* _Quoted text_

—————

Whitehot Magazine

Iris Scott Talks To Noah Becker About Her Paintings

New York based painter Iris Scott.

BY NOAH BECKER February, 2019

I spoke to Iris Scott a Brooklyn based artist who makes colorful paintings. She is represented by New York's Filo Sofi Arts.

You were raised by hippie parents. Can you tell me how that upbringing had an influence on your paintings?

I grew up in the Pacific Northwest and the lush, mossy, temperate rainforest was the backyard in which I entertained myself. We would spot deer, bear, coyotes, and eagles on the regular. Without electronic devices or many toys to play with my sister and I found ourselves wildly intrigued by foliage and the life that enveloped the property. Each of my parents played musical instruments and made things with their hands – it wasn’t a hyper studious or intellectual household and we put value on nature and entertaining yourself. It was inconceivable that you would complain about being bored. Saying “I’m bored” was met with the accusation that I was a boring child if I couldn’t find something to do or make. And so we didn’t beg for toys. We built toys and we imagined fantasy worlds in which to play. As an artist I now have the means to render in oil and canvas those worlds I imagined in my childhood. 

Iris Scott, Coyotyl, 2019, 36 x 60 inches, oil on canvas

When you think about making a new painting is it intuitive or do you plan it out?

—————

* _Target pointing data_
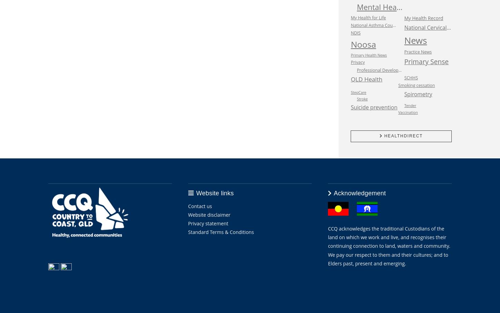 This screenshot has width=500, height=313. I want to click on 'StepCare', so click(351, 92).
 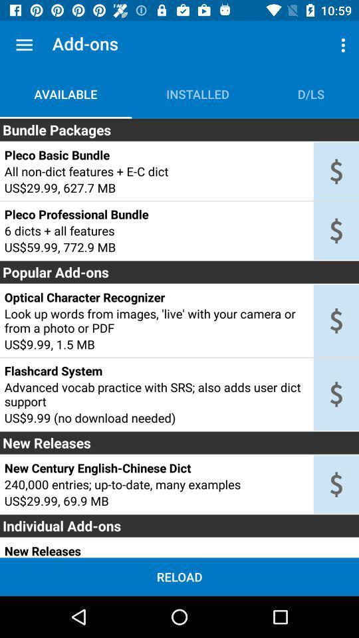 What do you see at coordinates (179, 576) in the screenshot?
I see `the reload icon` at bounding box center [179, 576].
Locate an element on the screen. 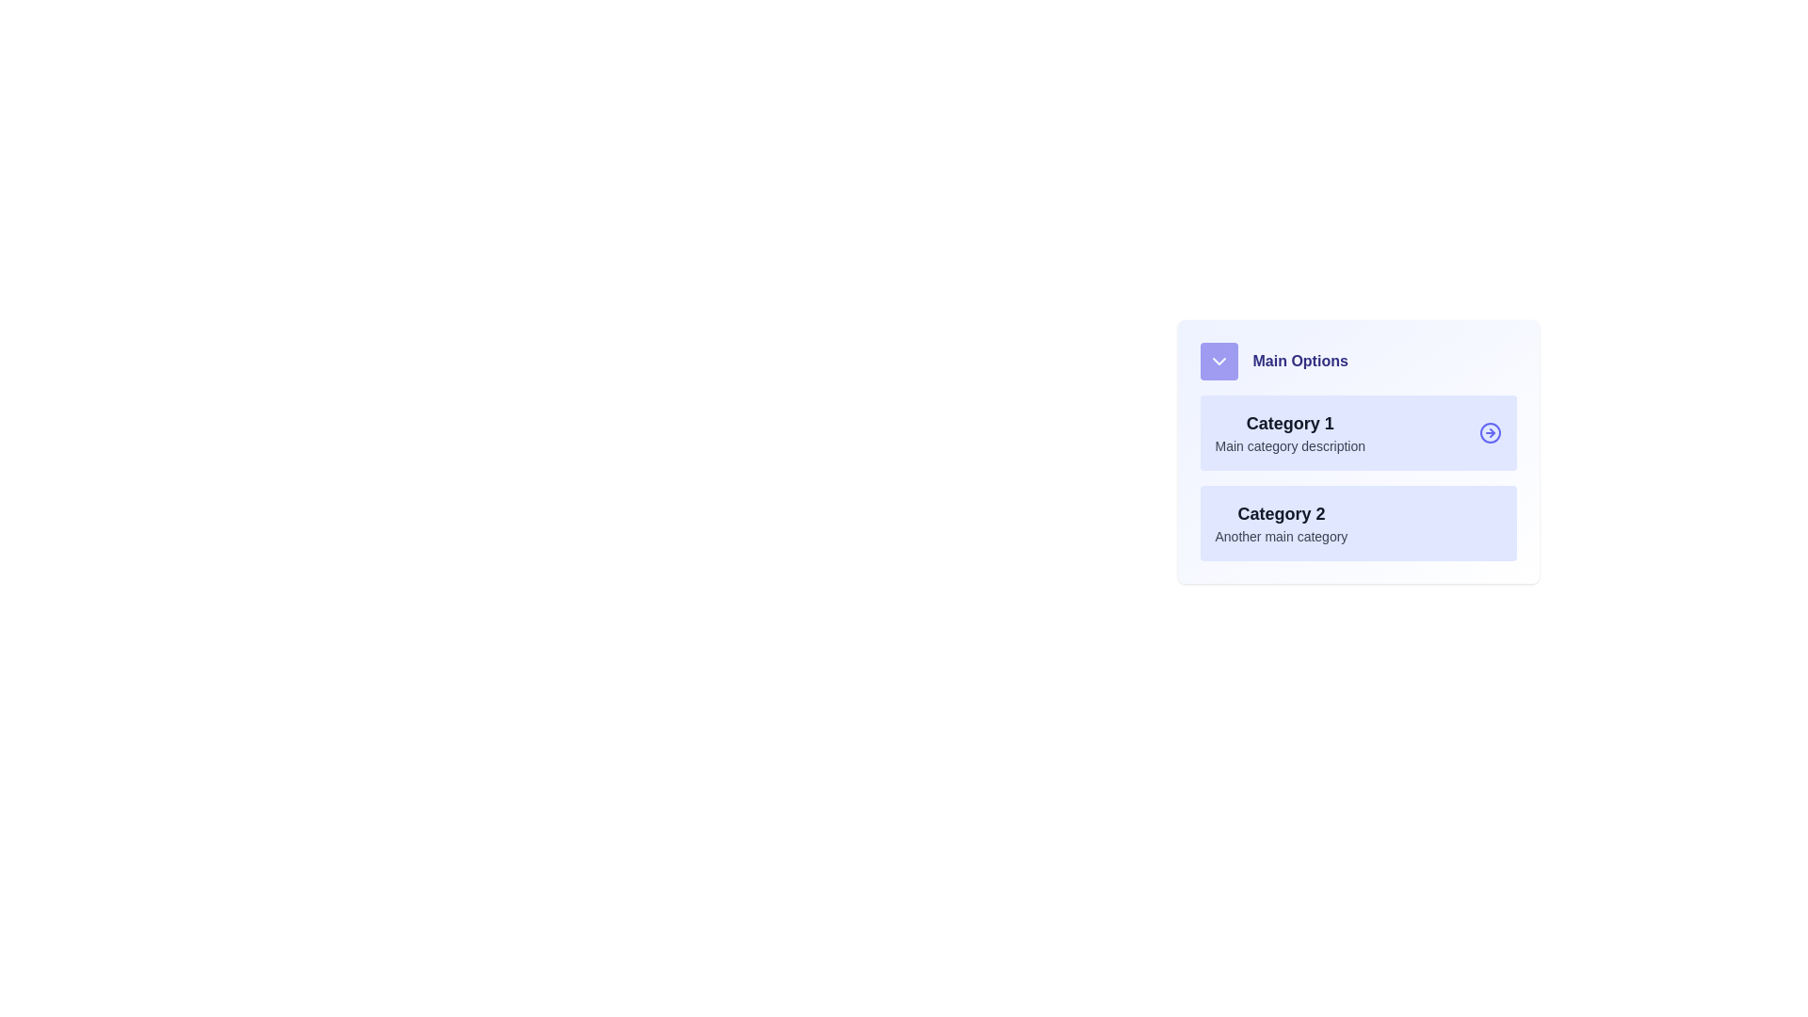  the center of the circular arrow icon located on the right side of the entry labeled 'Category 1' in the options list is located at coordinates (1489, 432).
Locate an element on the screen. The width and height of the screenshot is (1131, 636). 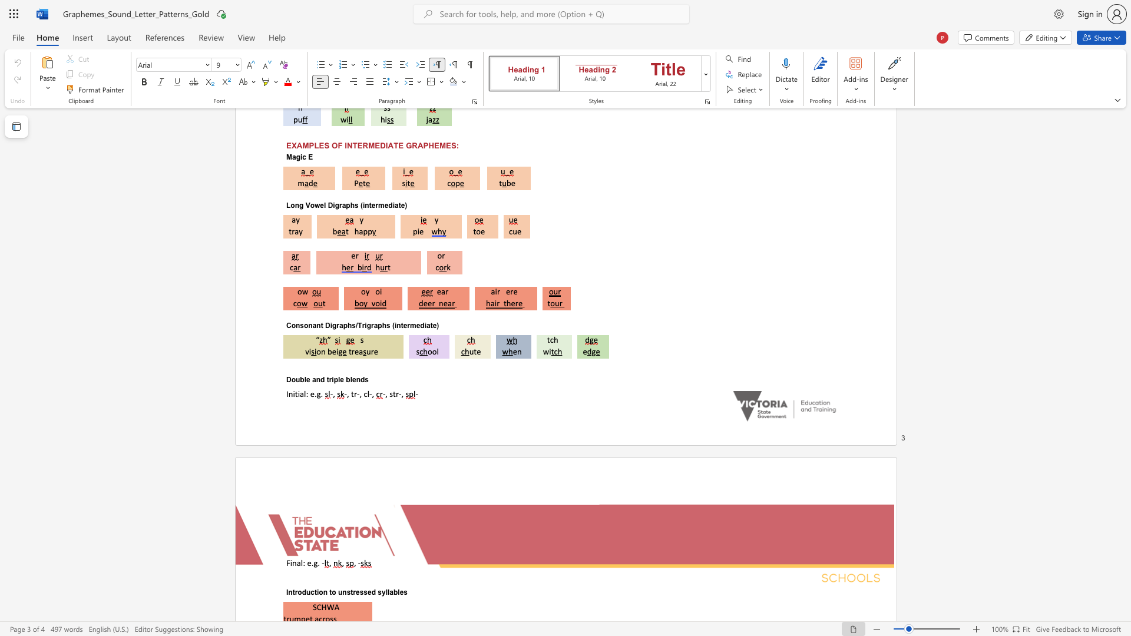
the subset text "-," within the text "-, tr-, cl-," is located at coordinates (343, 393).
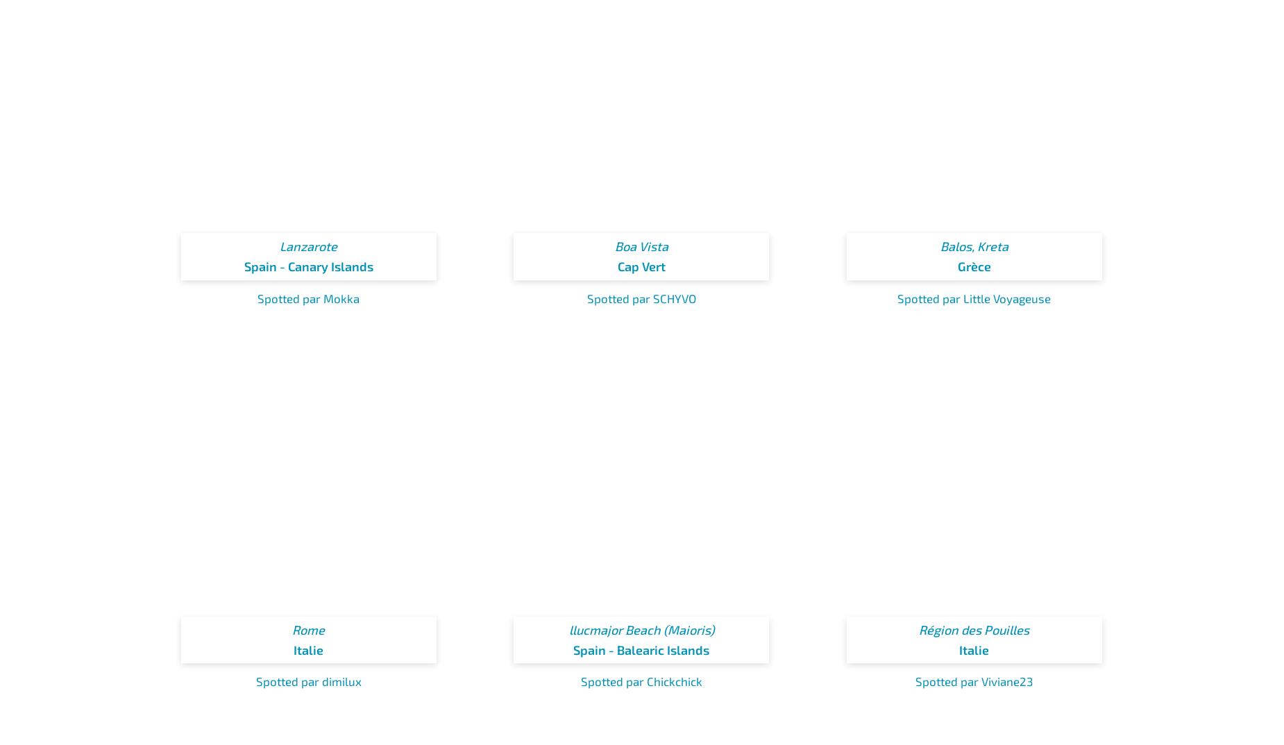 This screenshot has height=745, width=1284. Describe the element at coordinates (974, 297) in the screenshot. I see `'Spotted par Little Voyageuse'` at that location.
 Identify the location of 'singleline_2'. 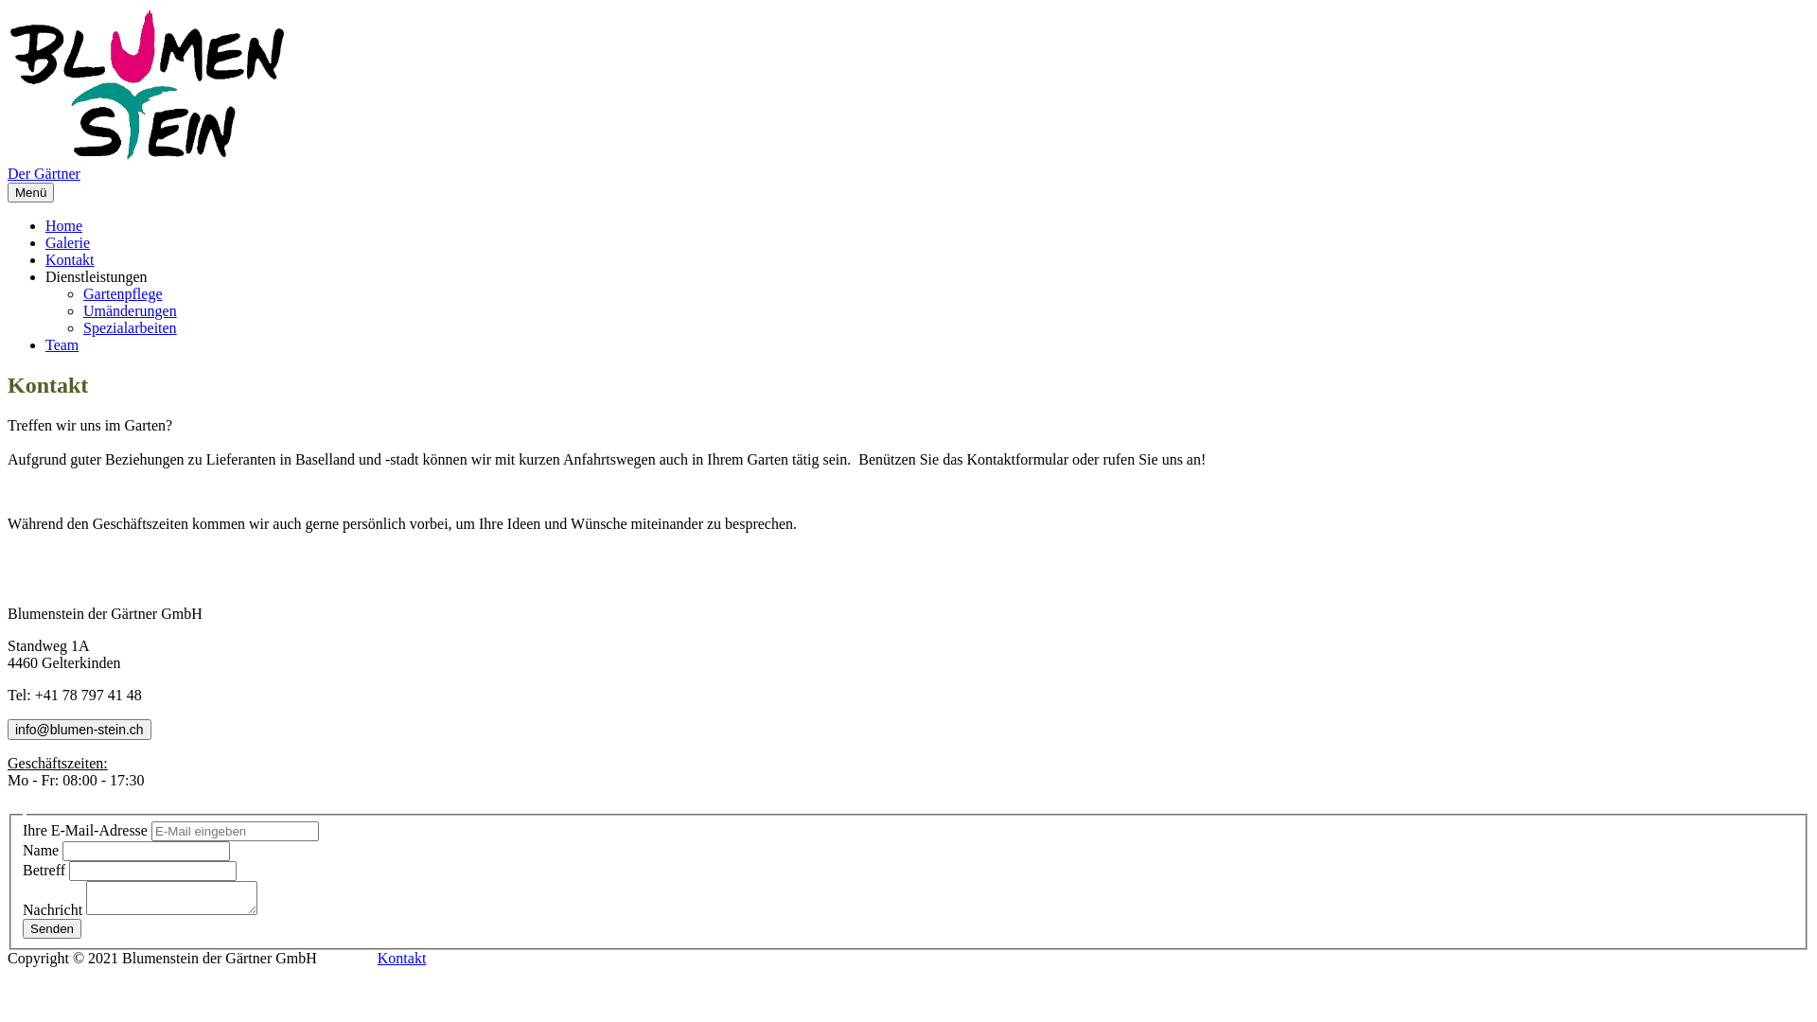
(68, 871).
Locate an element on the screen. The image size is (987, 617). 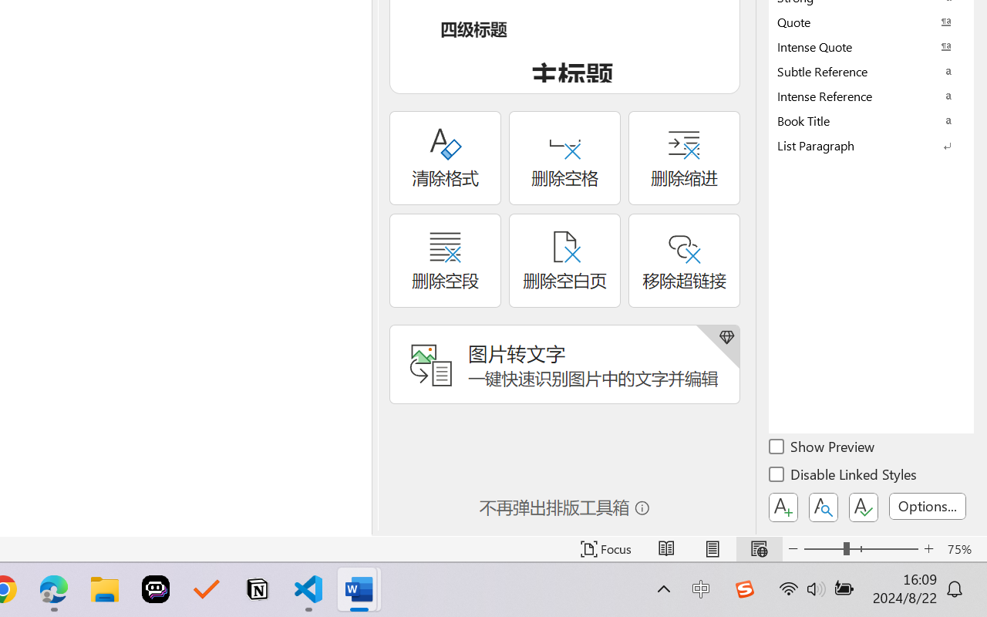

—————

* _The task_
Summarize the Iris Scott interview in two sentences.

* _Task output_
Iris Scott, a Brooklyn-based painter represented by New York's Filo Sofi Arts, grew up in the Pacific Northwest rainforest with parents who played musical instruments, made things by hand, and valued nature and entertaining yourself. She and her sister built their own toys and imagined fantasy worlds, and as an artist she now renders those worlds in oil on canvas.